REQUIRED TASKS |
1) Transcribe word for word the passage of the farmworker overtime article between "Saying he didn't" and "rights for farmworkers.", inclusive.
2) In the farmworker overtime article, how much did agriculture lobbyists say payroll costs would rise if overtime were added after eight hours?

Saying he didn't want to hurt the California agriculture industry, Gov. Arnold Schwarzenegger vetoed a bill that would have given farmworkers the same right to overtime pay enjoyed by other hourly workers in the nation's largest farm state. In his veto message the Republican governor said, "applying the eight-hour day to agriculture would be burdensome to business and reverse longstanding labor practices," Marc Lifsher of the Los Angeles Times reports. The bill would have made California the first state to recognize overtime rights for farmworkers.
As recently as 1999, state lawmakers approved a bill that specifically exempted farmworkers from the eight-hour day, Schwarzenegger said, "recognizing that agricultural work is different from other industries: it is seasonal, subject to unpredictability of Mother Nature and requires the harvesting of perishable goods." Both giant agribusinesses and organic-farm owners had used similar arguments against the bill. Agriculture lobbyists said payroll costs would rise by at least 10 percent if overtime were added after eight hours.

RECORDED INFORMATION |
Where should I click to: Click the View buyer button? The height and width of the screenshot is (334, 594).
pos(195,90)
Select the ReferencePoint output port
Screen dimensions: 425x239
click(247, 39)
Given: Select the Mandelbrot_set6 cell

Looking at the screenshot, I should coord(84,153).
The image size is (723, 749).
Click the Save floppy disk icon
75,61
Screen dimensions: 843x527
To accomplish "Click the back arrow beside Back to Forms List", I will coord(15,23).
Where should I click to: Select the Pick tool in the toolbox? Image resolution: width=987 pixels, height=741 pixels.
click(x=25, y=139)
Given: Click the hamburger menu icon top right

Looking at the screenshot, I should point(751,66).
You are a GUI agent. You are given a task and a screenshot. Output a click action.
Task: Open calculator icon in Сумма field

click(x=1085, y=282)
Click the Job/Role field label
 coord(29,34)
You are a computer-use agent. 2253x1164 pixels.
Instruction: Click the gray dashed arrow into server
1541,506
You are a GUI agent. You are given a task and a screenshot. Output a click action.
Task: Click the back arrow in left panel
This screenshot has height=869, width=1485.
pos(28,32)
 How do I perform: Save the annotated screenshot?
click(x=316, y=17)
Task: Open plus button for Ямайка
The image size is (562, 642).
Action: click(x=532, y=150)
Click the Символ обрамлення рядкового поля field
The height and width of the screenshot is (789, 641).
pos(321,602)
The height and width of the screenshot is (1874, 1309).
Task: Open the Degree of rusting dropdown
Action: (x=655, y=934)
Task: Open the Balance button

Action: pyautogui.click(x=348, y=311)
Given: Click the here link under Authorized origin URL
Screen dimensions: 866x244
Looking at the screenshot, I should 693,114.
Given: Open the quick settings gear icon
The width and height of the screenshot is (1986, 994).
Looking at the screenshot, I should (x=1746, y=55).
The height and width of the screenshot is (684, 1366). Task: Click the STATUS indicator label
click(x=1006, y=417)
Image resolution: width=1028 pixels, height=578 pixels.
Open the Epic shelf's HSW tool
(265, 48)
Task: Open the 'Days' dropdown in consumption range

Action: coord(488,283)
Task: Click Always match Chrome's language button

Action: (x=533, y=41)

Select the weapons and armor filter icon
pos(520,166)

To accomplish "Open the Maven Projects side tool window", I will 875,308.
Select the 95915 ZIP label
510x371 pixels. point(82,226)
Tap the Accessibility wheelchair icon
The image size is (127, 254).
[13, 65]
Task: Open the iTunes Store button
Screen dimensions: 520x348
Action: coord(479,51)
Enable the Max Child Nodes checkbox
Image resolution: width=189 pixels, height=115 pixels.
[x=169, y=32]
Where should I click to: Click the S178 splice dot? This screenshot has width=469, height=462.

THE ANSWERS |
1)
Saying he didn't want to hurt the California agriculture industry, Gov. Arnold Schwarzenegger vetoed a bill that would have given farmworkers the same right to overtime pay enjoyed by other hourly workers in the nation's largest farm state. In his veto message the Republican governor said, "applying the eight-hour day to agriculture would be burdensome to business and reverse longstanding labor practices," Marc Lifsher of the Los Angeles Times reports. The bill would have made California the first state to recognize overtime rights for farmworkers.

2) By at least 10 percent.